The History Of Slate Roofing In Us

By 1835, the tide was turning for Virginia slate. By 1851, the slate was receiving "honorable mention" at the London World’s Fair in England, followed in 1876 by a gold medal at the Philadelphia Exposition, and yet another medal in 1893 at the World’s Columbian Exposition. Perhaps the greatest factor involved in getting Virginia’s slate industry moving was the Welsh influence. In 1867, as Virginia still smoldered from the Civil War, immigrants from North Wales began to move into central Virginia in search of opportunity in the slate quarries. Some of the Welsh people came down from Vermont where they had settled for the same purposes. By 1881, one Virginia Welsh quarry employed 100 mostly Welsh workers, when a week’s shipment of roofing slate may have equaled a hundred tons in weight and traveled as far as San Francisco by rail. The advent of the railroad into the Virginia slate district in 1885 opened the final door to the markets, and the slate industry flourished, booming between 1900 and 1910, approximately the same time slate production peaked in Pennsylvania. Once again, World War One had an impact on the slate industry, and of eight Virginia slate quarrying companies existing before the war, only four continued afterward. By 1928, there were only three companies in operation, but with the introduction of earth-moving equipment, production actually rose to new highs. Still, the Great Depression caused quarry operations to virtually cease in the early 1930s, when, in 1932, slate production was as low as it had been in 50 years.
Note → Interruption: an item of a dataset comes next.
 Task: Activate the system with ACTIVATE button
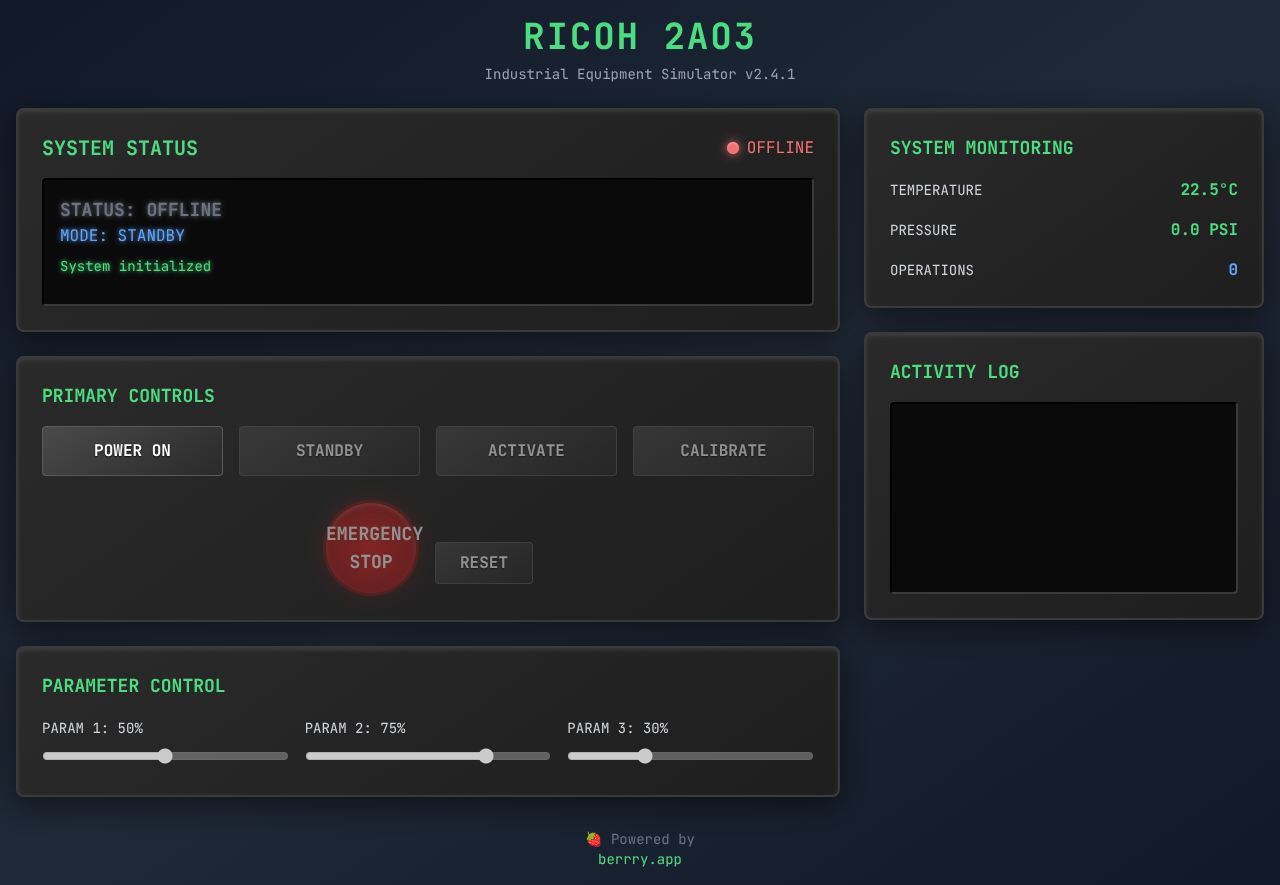526,450
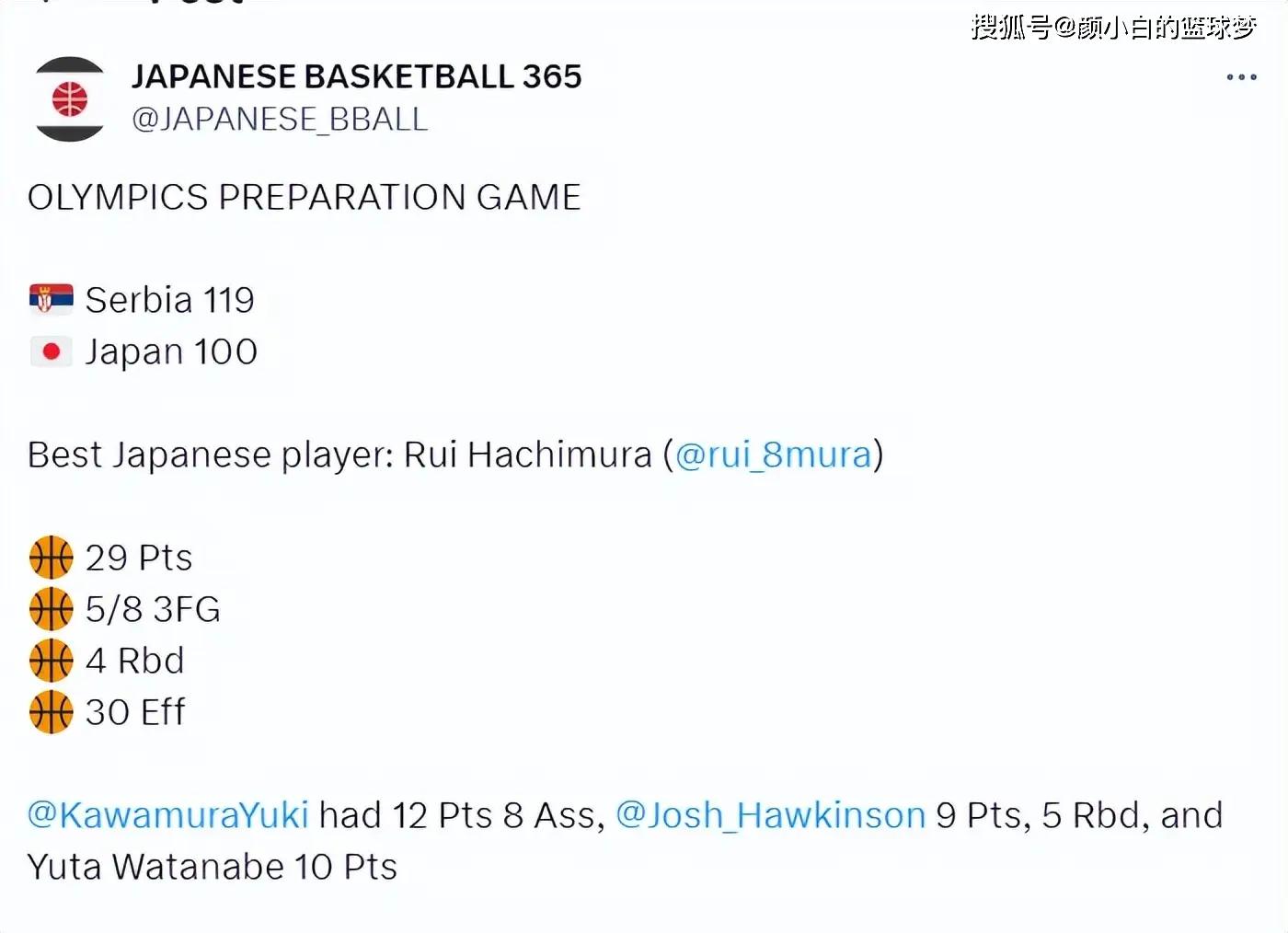Open the Japanese Basketball 365 profile avatar
The width and height of the screenshot is (1288, 933).
pyautogui.click(x=70, y=98)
By 1940, the three companies had recovered sufficiently to employ about 420 workers, but then along came World War Two, grinding operations to a halt, after which operations resumed at one third the pre-war level.
By 1962, however, 100,000 tons of finished slate products were being shipped from Buckingham County, Virginia, to all parts of the United States. Today, the immense deposits of roof replacement slate in Virginia have hardly been touched. Sources of Virginia’s high quality slate are listed in the back of this book.